• [Work task A]: The Covid 19 blog entry argues that the news should share personal stories of people who have died. In one to three sentences, explain why the writer believes this.
• [Work task B]: According to the Covid 19 blog entry, how many days had the family been in the same space?
• [Work task C]: Continue the Covid 19 blog entry from its last sentence.

Extract provided Start Marker

Covid 19 blog

Tuesday March 24th

So, this needs to be done. A blog, a diary, who knows how it will turn out? I am struggling, really struggling today. The whole family has been a bit down, maybe just the effects of 10 days in the same space trying to get all of our heads round this craziness, managing our competing demands on time, on attention, on Wifi, on priorities. After a mini meltdown early last week we had settled into a sort of rhythm but today it just isn’t working: I just got to the point of thinking I just can’t do this anymore, the sense of futility and hopelessness was overwhelming.

I am now in the office, finally, but I am struggling, really struggling to get any work done at all today. So I am starting this. Writing has for some time been my solace, my therapy. I am driven by wanting to change people’s opinions, to stand up for what’s right and stand for a change. Maybe this won’t do any of those things, but maybe one day in the future, maybe this will be important information to someone. How else will the scientists and researchers in the future know what worked and what didn’t? Not just the health scientists who could usefully benefit from knowing if self isolating made any difference to individuals, but the behavioural analysts, political scientists, educational researchers of the future. One day, sometime in the future, when this is all being pieced together then this, our stories will be important and our memories, in hindsight, will not be the same at all.

Today a big thing that is on my mind is – where are the human stories? Of the families already affected, the doctors, the nurses, the ICU units? We have seen shocking footage of Italy and Spain, we have seen doctors in tears from these countries describing their day. But in this country only a video of a nurse urging us not to panic buy (an impactful video nonetheless) and a video of medical staff in Belfast fairly stoically reinforcing the “stay distant” message. We have had videos of people worrying about jobs and livelihoods. But so little about the human life cost of this – which is precisely the message that people seem to need to actually do something. I don’t understand – this could be such a powerful message. If 422 people had died in a train crash, a plane, a terrorist attack, their faces and memories and stories would be shared and it would bring the very human cost home to many more people. But even locally we are just given a demographic “a 72 year old man with underlying health conditions”, “a 65 year old woman” and people think “I am only 26 so I don’t need to worry then”. On Twitter some doctors are sharing limited stories of how hard it is, but why aren’t their voices on the news, in our faces?

We NEED to be shocked – too many people just carrying on as normal as if it is something that only happens to “others” and not to them (and sadly it has confirmed that to many people “others” just don’t count enough to give up almost anything).

Extract provided End Marker
Dataset content Start Marker

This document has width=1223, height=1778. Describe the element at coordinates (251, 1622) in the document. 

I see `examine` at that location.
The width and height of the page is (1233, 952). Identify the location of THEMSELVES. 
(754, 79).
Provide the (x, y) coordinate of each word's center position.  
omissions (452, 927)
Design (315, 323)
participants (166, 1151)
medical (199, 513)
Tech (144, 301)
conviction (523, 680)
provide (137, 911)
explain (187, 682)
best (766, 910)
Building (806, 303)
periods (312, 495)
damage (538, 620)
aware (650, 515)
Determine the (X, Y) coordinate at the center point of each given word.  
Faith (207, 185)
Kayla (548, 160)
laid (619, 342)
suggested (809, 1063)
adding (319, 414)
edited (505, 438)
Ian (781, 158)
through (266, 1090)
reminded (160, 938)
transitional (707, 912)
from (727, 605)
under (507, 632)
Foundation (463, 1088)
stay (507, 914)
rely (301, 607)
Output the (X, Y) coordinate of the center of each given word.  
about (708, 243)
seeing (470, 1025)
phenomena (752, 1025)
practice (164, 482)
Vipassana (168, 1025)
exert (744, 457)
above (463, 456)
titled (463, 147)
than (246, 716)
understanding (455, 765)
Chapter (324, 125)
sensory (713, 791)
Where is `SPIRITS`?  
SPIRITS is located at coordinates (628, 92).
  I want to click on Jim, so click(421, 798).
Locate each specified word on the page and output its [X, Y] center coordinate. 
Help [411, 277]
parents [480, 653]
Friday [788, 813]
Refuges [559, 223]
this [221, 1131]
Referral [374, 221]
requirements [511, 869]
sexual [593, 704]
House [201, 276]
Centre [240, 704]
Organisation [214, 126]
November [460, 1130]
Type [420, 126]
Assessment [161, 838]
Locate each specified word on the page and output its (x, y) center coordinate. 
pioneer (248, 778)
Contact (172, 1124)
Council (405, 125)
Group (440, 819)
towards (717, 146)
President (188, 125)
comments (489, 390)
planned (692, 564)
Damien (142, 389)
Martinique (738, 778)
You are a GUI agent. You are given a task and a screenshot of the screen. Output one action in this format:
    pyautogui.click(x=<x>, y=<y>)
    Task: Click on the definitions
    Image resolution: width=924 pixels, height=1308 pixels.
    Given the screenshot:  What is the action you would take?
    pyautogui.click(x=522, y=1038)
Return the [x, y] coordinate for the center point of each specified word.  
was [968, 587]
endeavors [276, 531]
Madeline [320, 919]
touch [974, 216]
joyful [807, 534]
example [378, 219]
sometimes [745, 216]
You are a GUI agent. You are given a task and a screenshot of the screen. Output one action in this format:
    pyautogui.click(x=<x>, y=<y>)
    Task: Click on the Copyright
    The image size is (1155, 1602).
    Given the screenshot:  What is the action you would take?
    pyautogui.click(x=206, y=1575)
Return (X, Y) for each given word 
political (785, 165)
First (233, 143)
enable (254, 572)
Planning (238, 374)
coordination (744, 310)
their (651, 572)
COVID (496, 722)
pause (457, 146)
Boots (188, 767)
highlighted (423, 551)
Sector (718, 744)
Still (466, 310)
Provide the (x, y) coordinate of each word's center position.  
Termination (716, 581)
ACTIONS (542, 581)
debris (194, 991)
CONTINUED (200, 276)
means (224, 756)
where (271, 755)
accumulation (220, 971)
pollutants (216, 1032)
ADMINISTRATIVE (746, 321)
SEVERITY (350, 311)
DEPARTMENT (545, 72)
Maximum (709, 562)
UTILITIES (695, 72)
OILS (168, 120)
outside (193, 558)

Dataset content End Marker

• [Written answer A]: The writer says the human life cost is precisely the message people need before they will actually do something. Describing victims only by age and health, as in "a 65 year old woman," leads people to think "I am only 26 so I don't need to worry." Sharing faces and stories, as would happen after a train crash or terrorist attack, would bring that cost home to many more people.

• [Written answer B]: 10 days.

• [Written answer C]:
I am heartbroken to have watched our government and prime minister do so little when they had the chance to act earlier and save lives. This is not a politically biased statement – more a statement about the disconnect between the voice of respected and eminent scientists and the decisions made by our leaders. When this is studied in the history lessons of the future students will say, “but why didn’t they act when they still could?”, “why did they think Britain’s disease course would defeat the patterns shown in all other countries?”, and hardest of all, “why wasn’t there an uprising of the people?” and “why didn’t people do more to hold their government to account?”. I look on my local MP’s Twitter page, and there am I, lone constituent, urging him to use his power to challenge his party leader and insist on stronger measures. It only occurred to me to do this latterly – is that the way we have come to think about democracy – that we elect them in and then leave them to get on with making decisions we fundamentally disagree with?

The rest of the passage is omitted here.